Cunningham is among the 75 most numerous names in Ireland, distributed over the four provinces. The majority are in Ulster, in cos Down and Antrim, these being mainly of Scottish origin. In the late 19th century, there were as many as 20 synonyms for the name in Ireland, being widely adopted as an anglicisation of several Irish surnames.
Among those were O Cuinneagain and O Coinneachain. The first of these derives from the personal name Cuinneachan, a diminutive of Conn, while the second appears to derive from the personal name Cainneachan, a diminutive of Cainneach. Edward Mac Lysaght in The Surnames of Ireland says O Cuinneachain was a sept located south of Athlone, and gives (O) Kinahan as its anglicised form.
Bell's Ulster Surnames locates O Cuinneachain around Lisburn, Co Antrim, and in Co Derry where it is anglicised Coonaghan.
Today most O Cuinneagains and O Coinneachains are concealed under the name Cunningham, and it would be very difficult to separate these three from each other. Owners of Land of One Acre and Upwards (1876) shows 18 small to medium Cunningham holdings in all four provinces, though predominantly in Ulster. The largest was the 10,470 acres of Robert A. Gun Cunningham, Mountkennedy, Co Wicklow. There was but a single Kinahan holding, the 158 Co Offaly acres the property of Dublin resident Robert Kinahan.
The 1659 census lists Cunninghams as tituladoes in Down and Tipperary, but mainly in Co Donegal.

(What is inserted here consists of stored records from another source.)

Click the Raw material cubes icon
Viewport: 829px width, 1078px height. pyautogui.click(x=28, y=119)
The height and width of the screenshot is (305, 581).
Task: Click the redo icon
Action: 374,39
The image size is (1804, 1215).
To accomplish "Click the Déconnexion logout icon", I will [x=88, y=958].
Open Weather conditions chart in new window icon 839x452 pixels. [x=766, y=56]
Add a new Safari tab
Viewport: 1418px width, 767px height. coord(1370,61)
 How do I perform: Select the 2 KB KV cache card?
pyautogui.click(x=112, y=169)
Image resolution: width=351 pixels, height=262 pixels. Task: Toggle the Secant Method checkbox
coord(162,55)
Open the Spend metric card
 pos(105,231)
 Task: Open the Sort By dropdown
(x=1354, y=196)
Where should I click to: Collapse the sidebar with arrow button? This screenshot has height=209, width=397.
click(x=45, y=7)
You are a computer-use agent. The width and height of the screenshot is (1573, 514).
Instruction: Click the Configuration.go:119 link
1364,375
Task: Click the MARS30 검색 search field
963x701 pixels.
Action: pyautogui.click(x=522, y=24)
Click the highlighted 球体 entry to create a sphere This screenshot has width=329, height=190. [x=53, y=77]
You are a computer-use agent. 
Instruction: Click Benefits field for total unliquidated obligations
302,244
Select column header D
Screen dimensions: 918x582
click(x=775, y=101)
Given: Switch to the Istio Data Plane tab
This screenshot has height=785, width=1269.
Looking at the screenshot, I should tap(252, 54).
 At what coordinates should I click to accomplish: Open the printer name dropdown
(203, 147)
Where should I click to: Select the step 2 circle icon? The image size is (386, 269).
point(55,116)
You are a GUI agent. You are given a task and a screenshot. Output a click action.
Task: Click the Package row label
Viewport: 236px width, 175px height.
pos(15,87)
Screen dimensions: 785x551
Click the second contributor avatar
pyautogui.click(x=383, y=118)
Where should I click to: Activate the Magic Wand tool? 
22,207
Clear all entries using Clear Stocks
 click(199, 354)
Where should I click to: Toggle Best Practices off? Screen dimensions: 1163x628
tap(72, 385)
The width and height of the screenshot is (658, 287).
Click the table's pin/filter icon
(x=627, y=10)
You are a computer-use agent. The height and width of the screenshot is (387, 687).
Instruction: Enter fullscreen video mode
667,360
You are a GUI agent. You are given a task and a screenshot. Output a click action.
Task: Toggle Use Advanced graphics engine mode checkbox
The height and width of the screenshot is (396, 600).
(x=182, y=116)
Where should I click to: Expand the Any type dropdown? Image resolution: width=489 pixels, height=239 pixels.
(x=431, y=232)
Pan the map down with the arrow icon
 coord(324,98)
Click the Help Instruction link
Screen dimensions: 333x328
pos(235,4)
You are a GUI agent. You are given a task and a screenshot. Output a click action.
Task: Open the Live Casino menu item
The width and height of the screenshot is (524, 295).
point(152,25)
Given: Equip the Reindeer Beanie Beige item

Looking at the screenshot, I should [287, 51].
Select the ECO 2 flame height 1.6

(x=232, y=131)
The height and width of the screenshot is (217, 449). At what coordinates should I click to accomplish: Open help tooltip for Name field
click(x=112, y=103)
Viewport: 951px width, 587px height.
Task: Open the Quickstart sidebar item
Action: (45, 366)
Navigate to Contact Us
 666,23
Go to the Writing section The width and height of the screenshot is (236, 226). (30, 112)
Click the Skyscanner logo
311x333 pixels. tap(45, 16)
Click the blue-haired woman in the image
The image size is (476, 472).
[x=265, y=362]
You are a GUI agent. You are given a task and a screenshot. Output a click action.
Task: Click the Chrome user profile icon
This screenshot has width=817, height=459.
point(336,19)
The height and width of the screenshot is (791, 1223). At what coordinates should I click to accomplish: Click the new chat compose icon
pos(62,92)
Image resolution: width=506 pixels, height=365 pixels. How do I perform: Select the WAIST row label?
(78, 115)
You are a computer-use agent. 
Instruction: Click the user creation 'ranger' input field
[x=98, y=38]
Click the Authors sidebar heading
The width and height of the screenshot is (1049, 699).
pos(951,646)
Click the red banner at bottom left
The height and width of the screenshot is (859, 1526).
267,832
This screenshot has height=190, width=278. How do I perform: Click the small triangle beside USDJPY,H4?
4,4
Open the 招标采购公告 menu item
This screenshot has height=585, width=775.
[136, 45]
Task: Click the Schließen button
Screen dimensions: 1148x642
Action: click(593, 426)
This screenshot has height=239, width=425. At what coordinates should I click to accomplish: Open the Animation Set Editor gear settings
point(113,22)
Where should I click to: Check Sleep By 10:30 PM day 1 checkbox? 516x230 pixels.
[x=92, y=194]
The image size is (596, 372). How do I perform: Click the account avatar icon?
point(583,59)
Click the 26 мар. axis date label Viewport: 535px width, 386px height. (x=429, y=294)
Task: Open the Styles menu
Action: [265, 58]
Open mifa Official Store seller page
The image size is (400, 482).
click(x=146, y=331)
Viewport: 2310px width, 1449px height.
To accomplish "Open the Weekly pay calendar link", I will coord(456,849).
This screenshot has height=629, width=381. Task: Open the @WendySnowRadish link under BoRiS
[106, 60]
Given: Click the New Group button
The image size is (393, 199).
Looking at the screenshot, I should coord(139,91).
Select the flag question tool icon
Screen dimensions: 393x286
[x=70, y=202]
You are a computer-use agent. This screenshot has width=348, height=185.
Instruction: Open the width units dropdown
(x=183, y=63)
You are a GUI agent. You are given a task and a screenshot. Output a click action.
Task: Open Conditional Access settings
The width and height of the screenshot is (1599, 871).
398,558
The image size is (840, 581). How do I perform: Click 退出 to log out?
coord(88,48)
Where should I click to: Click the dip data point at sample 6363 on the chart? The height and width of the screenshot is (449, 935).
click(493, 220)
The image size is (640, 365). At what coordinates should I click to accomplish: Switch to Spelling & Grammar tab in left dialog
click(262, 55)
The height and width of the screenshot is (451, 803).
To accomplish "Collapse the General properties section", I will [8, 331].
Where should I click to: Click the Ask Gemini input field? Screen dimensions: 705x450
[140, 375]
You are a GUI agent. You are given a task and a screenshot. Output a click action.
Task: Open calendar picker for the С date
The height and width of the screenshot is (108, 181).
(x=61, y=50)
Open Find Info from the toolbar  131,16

The name was listed among the principal Irish names in the Donegal baronies of Raphoe and Boylagh and Bannagh, and the Co Antrim barony of Toome. Thomas Cunegan was titulado of Mulick (? Meelick), Co Roscommon; Bryan Cunigane was titulado of Carrick Drumrush (Cora Droma Ruisc, Carrick-on-Shannon), Co Leitrim, and O Cunigane was among the principal Irish names of the Co Clare barony of Tulla.
The Irish Fiants of the Tudor Sovereigns lists Teig O'Conegan among the pardoned of 1572 (probably Co Donegal); in 1578 Rorie, Owen and Ervin O'Conigan were among the pardoned servants of William Apeslye, esq., sheriff of Co Limerick; pardoned in 1584 was Earywan m'Shane Y Conigane of Coolsallagh in the Co Cork parish of Liscleary; Gillepatrick O Conigan was among those pardoned in a Co Clare group in 1592; pardoned in 1601 were Teige O Kineghan, yeoman, of Co Kilkenny, and Bryan m'Gohery O Conighan of Temple brianid (? Co Cork).
Still in Munster, with which this family is not generally associated, The Ormond Deeds relate that in 1553 "Donald McKrai alias Don yll Edoller late of Newchapel, kern, and Donald O'Connegane of Rathbritty stole a horse of John McAuley. Now Rathbritt, in the Co Tipperary parish of Kilconnell, this derives from the Irish Rath an Bhriotaigh.